I will now run the same nested TS model as above, however, I will now make my 'target' variable the percent change in bitcoin price. In order to make this a log-og model, I will use the percentage change of all features as inputs into the TS model and thus the linear regression!

Since percent change will 'shift' our dataframe by one row, I omit the first row (which is all NaN's).
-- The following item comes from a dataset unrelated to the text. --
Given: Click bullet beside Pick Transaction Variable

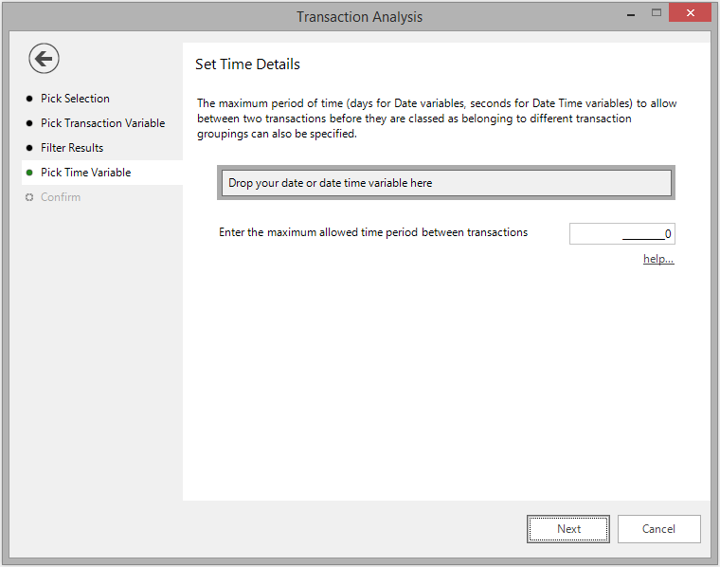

Thus, if we were to predict a percent change of $0.008010$ on `28-10-2017`, then this would mean that the **predicted price** would be the price on `27-10-2017` $*predicted\_percent\_change$.

In [None]:
df_pct = df.copy(deep=True)
df_pct = df_pct.pct_change()
df_pct.rename(columns={"mkt_price": "percent_change"}, inplace=True)
df_pct = df_pct.iloc[1:, :] #first row is all NaN's
df_pct.head()

In [None]:
beta_values_p, pred_p, true_p = master(df_pct, 30)

In [None]:
r2_score(true_p, pred_p) # this is expected due to the range of values on the y-axis!

In [None]:
#very good!
plt.plot(pred_p)
plt.plot(true_p)
plt.legend(["Prediction", 'Actual'], loc='upper left')
plt.xlabel("Prediction #")
plt.ylabel("Price")
plt.title("Nested TS - % Change Prediction");

From the above, it seems that our model is not tuned well enough to anticipate the large dip shown above. This is due to a lack of training data. However, while our model might not be the best in predicting **percent change** how does it fair when we turn the percent change into **prices**.

In [None]:
fig, ax = plt.subplots()
ax.scatter(true_p, pred_p, edgecolors=(0, 0, 0))
ax.plot([min(true), max(true)], [min(true), max(true)], 'k--', lw=3)
ax.set_xlabel('Actual')
ax.set_ylabel('Predicted');

In [None]:
df.set_index('date', inplace=True)
prices_to_be_multiplied = df.loc[pd.date_range(start="2017-01-23", end="2017-02-21"), "mkt_price"]
forecast_price_lst = []
for index, price in enumerate(prices_to_be_multiplied):
    predicted_percent_change = 1+float(pred_p[index])
    forecasted_price = (predicted_percent_change)*price
    forecast_price_lst.append(forecasted_price)
ground_truth_prices = df.loc[pd.date_range(start="2017-01-24", end="2017-02-22"), "mkt_price"]
ground_truth_prices = list(ground_truth_prices)
r2_score(ground_truth_prices, forecast_price_lst)

We have an $R^2$ of 0.87!

This surpasses the baseline model and the nested TS model!

The caveats of the baseline model also apply here, however, it seems that the addition of additional variables have helped us **slightly** improve with regards to the $R^2$

In [None]:
plt.plot(forecast_price_lst)
plt.plot(ground_truth_prices)
plt.legend(["Prediction", 'Actual'], loc='upper left')
plt.xlabel("Prediction #")
plt.ylabel("Price")
plt.title("Nested TS - % Change Prediction");